Recently I Inherited a huge app from somebody who left the company.

This app used a SQL server DB .

Now the developer always defines an int base primary key on tables. for example even if Users table has a unique UserName field , he always added an integer identity primary key.

This is done for every table no matter if other fields could be unique and define primary key.

Do you see any benefits whatsoever on this? using UserName as primary key vs adding UserID(identify column) and set that as primary key?

CodePudding user response:

You are talking about the difference between synthetic and natural keys.

In my [very] personal opinion, I would recommend to always use synthetic keys (and always call it id). The main problem is that natural keys are never unique; they are unique in theory, yes, but in the real world there are a myriad of unexpected and inexorable events that will make this false.

In database design:

  • Natural keys correspond to values present in the domain model. For example, UserName, SSN, VIN can be considered natural keys.

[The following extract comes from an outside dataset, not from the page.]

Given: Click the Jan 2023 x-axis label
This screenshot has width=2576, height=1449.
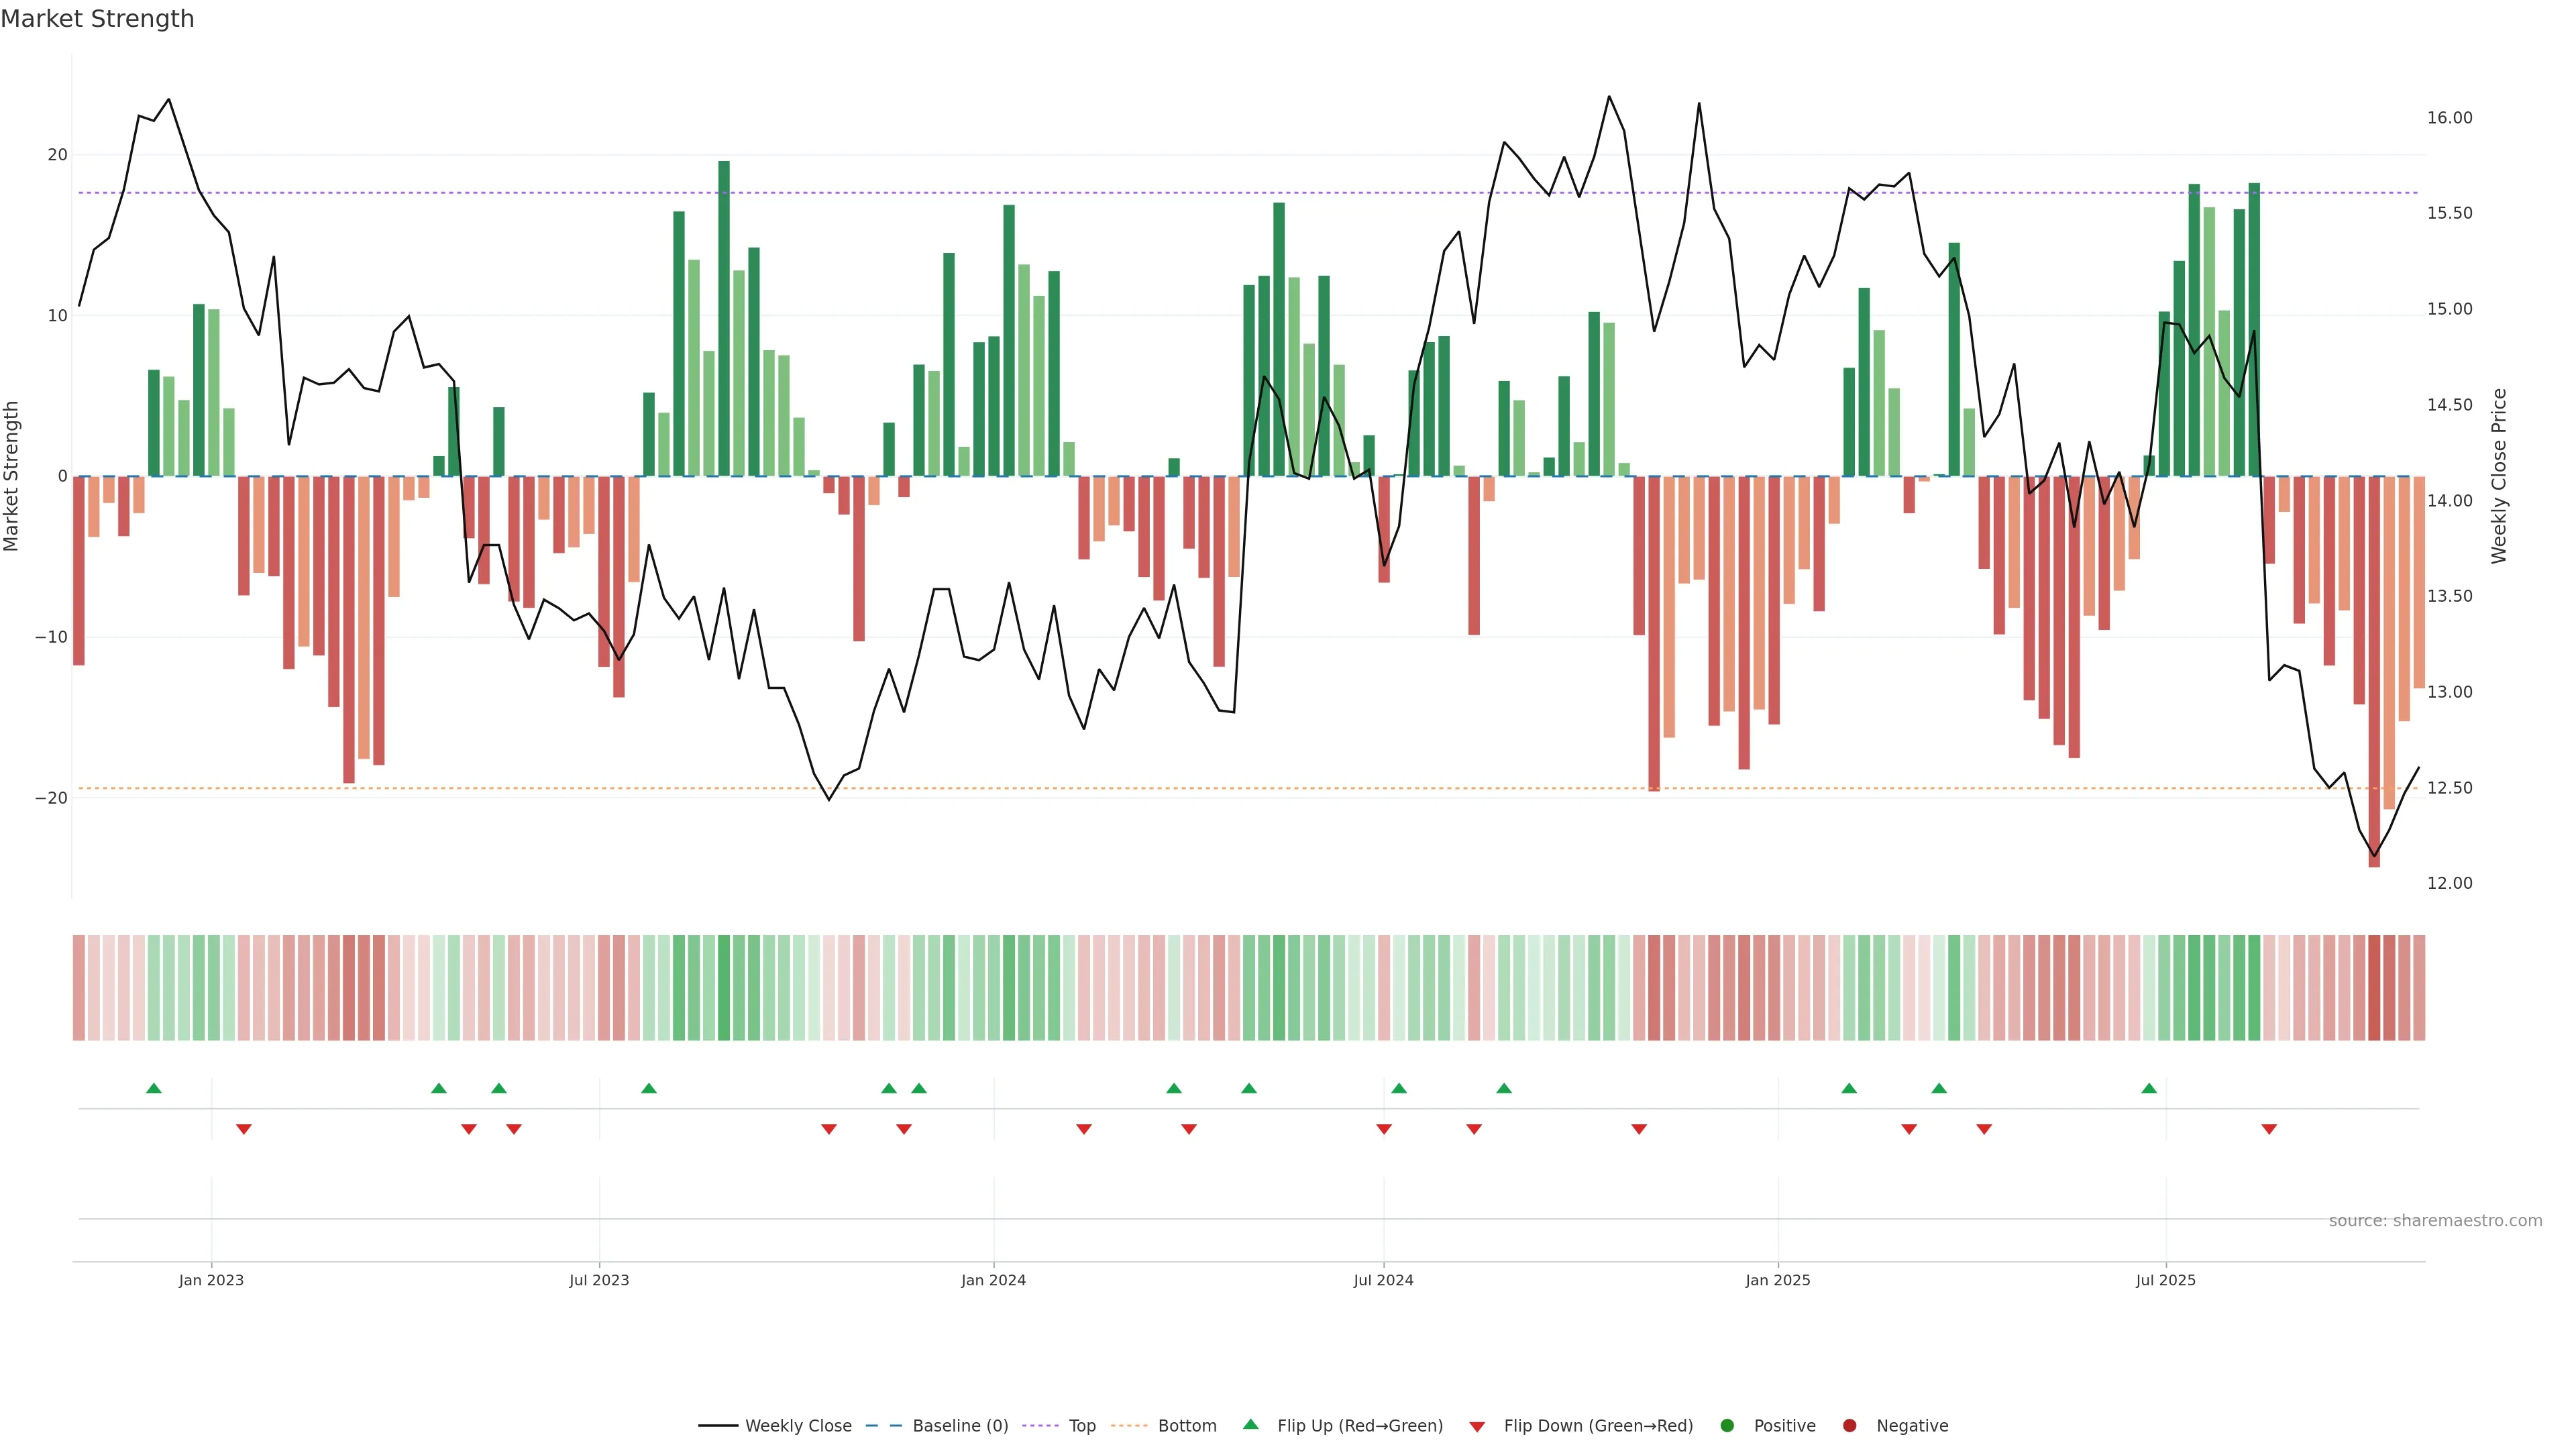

  • Synthetic keys are values not present in the domain model. They are just numeric/string/UUID values that have no relationship with the actual data. They only serve as a unique identifiers for the rows.

I would say, stick to synthetic keys and sleep well at night. You never know what the Marketing Department will come up on Monday, and suddenly "the username is not unique anymore".

CodePudding user response:

Yes having a dedicated int is a good thing for PK use.

you may have multiple alternate keys, that's ok too.

two great reasons for it:

  1. it is performant
  2. it protects against key mutation ( editing a name etc. )

CodePudding user response:

A username or any such unique field that holds meaningful data is subject to changes. A name may have been misspelled or you might want to edit a name to choose a better one, etc. etc.

Primary keys are used to identify records and, in conjunction with foreign keys, to connect records in different tables. They should never change. Therefore, it is better to use a meaningless int field as primary key.

By meaningless I mean that apart from being the primary key it has no meaning to the users.

An int identity column has other advantages over a text field as primary key.

  • It is generated by the database engine and is guaranteed to be unique in multi-user scenarios.
  • it is faster than a text column.
  • Text can have leading spaces, hidden characters and other oddities.
  • There are multiple kinds of text data types, multiple character sets and culture dependent behaviors resulting in text comparisons not always working as expected.